Communication principle: When you retire a beloved practice, don’t criticize the people who established it. They did it because they cared about safety—the same reason you’re proposing to stop. Frame it as “We’ve learned something new and the evidence has evolved” not “We were wrong.” Data, not judgment. Pilot first, prove safety, then spread.
Panel question: What practice have you retired? How did you overcome resistance? What replaced it?
Synthesis: Pilot Small, Mentor Widely, Document & Share
After twenty years of trying to improve healthcare while delivering care within it, successful transformation comes down to three principles:
1. Pilot small. Don’t redesign the entire hospital. Fix one workflow. Implement one tool. Change one protocol. Prove it works in your unit before asking anyone else to try it. Small pilots fail fast and cheap. Large initiatives fail slow and expensive.

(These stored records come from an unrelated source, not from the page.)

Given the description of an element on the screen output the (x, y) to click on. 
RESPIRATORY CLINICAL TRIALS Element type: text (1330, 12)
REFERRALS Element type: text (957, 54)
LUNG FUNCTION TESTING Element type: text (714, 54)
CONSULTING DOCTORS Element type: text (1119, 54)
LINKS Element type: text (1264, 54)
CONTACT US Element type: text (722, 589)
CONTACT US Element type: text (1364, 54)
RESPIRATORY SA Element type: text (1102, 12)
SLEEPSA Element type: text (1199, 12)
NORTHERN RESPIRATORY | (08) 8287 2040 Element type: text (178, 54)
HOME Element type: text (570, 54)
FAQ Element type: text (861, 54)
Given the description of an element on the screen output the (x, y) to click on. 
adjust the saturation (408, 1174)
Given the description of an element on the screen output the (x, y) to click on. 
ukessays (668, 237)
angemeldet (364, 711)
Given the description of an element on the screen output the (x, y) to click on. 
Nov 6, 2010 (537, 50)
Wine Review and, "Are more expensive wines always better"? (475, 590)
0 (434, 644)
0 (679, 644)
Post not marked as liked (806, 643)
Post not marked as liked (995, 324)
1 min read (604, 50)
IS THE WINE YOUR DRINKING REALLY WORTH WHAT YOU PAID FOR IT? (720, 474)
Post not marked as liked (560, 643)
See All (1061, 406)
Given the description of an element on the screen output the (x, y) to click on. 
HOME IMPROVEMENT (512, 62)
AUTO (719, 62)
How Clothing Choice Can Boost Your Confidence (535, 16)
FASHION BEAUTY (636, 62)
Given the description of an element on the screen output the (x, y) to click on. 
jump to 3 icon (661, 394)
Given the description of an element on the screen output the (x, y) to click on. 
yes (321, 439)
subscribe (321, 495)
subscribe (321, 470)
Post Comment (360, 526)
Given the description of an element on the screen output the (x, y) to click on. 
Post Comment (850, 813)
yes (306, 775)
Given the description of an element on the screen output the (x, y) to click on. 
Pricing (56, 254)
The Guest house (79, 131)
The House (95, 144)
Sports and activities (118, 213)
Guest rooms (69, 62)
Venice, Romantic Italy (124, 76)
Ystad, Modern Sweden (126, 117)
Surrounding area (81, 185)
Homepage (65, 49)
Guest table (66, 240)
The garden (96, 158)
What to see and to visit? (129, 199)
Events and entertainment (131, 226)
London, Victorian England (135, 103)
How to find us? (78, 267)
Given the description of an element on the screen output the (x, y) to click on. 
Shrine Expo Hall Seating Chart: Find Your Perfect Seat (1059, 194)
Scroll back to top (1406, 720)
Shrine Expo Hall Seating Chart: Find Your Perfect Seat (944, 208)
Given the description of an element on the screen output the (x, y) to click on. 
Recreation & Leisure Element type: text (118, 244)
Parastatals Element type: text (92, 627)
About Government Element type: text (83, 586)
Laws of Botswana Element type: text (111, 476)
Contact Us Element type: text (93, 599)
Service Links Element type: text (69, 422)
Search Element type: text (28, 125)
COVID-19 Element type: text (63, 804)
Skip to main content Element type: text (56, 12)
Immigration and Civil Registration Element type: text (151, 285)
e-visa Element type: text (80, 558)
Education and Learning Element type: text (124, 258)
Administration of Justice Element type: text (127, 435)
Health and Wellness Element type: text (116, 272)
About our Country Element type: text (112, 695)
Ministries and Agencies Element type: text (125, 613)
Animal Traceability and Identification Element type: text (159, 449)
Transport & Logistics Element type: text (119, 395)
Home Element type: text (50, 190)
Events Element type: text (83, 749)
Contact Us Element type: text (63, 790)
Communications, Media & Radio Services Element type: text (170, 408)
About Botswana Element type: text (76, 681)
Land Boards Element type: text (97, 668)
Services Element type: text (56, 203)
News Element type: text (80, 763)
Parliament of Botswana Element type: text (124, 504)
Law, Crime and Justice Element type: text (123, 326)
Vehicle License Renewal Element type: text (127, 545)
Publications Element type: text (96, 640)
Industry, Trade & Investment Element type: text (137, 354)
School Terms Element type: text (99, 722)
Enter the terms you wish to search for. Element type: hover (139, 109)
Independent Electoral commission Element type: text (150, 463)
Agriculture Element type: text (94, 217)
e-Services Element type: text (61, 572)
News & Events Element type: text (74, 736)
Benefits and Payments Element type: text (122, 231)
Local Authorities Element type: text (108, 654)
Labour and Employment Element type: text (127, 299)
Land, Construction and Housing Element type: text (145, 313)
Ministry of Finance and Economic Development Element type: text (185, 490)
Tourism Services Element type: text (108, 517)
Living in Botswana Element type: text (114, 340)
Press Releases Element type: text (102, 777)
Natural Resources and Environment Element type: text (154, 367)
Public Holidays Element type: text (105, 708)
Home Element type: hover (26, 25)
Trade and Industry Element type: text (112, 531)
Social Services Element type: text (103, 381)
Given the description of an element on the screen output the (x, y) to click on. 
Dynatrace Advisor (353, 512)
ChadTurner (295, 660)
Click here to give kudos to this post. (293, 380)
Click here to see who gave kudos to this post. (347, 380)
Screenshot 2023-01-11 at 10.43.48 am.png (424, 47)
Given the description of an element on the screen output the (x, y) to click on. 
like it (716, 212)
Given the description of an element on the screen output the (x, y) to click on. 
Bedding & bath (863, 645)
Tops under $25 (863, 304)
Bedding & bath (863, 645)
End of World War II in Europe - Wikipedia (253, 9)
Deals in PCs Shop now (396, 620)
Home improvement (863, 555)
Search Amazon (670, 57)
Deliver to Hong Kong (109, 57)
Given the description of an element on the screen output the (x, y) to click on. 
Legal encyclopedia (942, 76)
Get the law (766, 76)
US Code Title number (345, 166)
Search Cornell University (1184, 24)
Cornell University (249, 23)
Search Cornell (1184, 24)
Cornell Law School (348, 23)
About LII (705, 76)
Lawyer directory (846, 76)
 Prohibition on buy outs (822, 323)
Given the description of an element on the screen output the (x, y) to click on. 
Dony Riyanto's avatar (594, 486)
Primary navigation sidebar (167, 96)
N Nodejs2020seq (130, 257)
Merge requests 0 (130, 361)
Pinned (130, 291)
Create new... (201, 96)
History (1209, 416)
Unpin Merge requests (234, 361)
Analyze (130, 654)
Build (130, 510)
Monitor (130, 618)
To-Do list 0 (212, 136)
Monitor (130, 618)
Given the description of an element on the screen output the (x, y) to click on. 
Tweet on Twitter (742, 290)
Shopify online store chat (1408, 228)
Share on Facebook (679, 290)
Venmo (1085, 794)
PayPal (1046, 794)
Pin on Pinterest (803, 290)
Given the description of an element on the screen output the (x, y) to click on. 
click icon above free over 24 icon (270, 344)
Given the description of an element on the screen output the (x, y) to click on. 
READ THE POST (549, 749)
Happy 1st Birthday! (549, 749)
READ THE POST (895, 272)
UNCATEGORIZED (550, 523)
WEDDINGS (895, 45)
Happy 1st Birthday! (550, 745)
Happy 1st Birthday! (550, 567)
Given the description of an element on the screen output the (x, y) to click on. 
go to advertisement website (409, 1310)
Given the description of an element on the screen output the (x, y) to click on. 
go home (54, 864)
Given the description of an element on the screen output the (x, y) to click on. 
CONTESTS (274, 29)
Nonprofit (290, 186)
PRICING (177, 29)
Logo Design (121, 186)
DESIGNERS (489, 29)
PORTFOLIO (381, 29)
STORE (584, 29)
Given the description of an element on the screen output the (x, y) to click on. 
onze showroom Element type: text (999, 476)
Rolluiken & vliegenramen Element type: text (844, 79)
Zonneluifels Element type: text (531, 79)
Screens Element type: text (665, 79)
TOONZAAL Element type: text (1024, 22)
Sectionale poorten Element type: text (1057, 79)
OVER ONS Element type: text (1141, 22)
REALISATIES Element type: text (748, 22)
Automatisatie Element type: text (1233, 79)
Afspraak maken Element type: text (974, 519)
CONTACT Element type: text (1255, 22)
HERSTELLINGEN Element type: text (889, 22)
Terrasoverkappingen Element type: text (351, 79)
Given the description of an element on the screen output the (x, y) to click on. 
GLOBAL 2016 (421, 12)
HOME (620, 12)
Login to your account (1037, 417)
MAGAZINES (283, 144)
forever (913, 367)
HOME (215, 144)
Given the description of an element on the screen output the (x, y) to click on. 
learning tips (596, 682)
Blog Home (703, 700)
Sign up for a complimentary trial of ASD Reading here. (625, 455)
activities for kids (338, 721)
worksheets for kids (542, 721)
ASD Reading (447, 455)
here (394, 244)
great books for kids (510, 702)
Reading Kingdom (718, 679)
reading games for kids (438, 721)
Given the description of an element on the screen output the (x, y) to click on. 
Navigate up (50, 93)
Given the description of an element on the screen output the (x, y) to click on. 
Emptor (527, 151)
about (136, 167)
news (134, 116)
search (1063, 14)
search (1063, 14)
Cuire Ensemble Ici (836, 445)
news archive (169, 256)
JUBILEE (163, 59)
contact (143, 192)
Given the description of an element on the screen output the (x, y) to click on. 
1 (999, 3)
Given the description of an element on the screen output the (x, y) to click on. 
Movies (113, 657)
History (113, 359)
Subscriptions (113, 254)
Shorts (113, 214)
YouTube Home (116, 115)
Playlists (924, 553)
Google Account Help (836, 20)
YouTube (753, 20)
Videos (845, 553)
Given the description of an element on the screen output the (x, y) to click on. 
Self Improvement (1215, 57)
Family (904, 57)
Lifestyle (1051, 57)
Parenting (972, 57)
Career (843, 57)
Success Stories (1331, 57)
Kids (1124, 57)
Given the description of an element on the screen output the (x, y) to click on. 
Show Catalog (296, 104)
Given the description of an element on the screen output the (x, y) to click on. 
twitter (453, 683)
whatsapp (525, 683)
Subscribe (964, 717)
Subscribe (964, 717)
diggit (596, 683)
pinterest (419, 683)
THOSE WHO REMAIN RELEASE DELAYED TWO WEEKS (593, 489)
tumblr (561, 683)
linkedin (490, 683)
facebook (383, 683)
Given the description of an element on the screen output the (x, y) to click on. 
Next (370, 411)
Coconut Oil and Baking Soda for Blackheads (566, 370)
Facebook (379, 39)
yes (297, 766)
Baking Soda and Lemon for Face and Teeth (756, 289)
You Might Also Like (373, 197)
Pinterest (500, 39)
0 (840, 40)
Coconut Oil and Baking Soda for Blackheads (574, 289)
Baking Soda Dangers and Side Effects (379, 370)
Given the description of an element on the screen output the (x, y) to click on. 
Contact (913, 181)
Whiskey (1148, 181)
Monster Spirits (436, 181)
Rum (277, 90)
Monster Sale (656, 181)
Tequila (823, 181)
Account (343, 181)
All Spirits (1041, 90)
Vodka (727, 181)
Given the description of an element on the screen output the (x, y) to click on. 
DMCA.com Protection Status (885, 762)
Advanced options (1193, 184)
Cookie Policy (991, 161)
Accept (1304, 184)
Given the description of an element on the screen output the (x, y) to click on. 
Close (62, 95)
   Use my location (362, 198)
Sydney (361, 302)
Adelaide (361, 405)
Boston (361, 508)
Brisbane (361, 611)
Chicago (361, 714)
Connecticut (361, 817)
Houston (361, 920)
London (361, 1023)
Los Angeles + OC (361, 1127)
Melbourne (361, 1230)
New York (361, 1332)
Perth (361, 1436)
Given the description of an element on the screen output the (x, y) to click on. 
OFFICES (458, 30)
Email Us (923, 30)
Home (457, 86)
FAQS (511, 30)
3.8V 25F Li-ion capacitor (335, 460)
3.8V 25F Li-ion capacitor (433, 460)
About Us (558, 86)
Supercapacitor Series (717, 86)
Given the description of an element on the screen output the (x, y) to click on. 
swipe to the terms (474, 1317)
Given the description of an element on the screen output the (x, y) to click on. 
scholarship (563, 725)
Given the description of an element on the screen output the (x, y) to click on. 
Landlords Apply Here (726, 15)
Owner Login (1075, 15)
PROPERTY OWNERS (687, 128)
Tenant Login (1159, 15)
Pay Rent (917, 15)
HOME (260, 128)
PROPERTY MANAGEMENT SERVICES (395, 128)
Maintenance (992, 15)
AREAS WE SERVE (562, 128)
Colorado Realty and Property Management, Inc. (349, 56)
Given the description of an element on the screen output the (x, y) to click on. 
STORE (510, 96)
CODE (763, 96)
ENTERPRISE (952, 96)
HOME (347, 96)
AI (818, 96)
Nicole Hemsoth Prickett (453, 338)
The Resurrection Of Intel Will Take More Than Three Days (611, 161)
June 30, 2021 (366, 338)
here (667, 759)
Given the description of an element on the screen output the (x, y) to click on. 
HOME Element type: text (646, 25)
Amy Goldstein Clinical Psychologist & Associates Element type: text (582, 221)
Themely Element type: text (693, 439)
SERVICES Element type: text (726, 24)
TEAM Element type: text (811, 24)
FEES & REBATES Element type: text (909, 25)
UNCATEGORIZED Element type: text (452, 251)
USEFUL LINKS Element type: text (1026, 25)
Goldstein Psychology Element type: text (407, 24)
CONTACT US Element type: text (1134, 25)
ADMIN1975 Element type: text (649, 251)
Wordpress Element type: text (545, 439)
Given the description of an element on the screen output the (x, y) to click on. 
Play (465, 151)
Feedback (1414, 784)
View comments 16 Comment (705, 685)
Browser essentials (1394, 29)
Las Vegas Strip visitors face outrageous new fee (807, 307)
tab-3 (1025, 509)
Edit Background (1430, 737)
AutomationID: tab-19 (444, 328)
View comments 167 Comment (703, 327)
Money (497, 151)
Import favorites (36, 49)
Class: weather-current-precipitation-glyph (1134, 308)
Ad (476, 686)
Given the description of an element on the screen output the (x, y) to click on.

2. Mentor widely. Your innovation dies with you unless you teach others. Spend as much time mentoring as implementing. Protect that time ruthlessly. The change that spreads is the change that has champions in every unit, not just yours.
3. Document and share. Write down what you did, what worked, what didn’t. Share it—at meetings, conferences, blogs, professional networks. Don’t wait for perfect data. Share the run chart, the safety protocol, the inefficient step you eliminated. Other clinicians in other resource-limited settings need to know what you learned.
Digital transformation isn’t about technology. It’s about people, processes, and the patient care they enable. The most sophisticated electronic health record means nothing if your workflow is broken. The simplest communication tool means everything if it helps your team deliver better care.
Start small. Build trust. Measure what matters. Spread responsibly.
Open Discussion: Let’s Learn From Each Other
Now it’s your turn:
For Participants:
- Which of these three questions resonates most with your current work?
- What’s one practice you’re piloting right now?
- What’s your biggest barrier to spreading change?
For audience (in chat):
- Share one “simple tool that saved time” in your setting
- Vote on which reliability practice (huddles/checklists/escalation rules) you want to hear more about
- Drop your questions for the panel—we’ll tackle as many as we can
Remember: We’re all learning together. There’s no perfect answer for resource-limited settings, only better experiments. What worked for me in the Philippines might need adaptation for your context—and what works for you might be exactly what I need to learn next.
Let’s make this a conversation, not a presentation. Who wants to jump in first?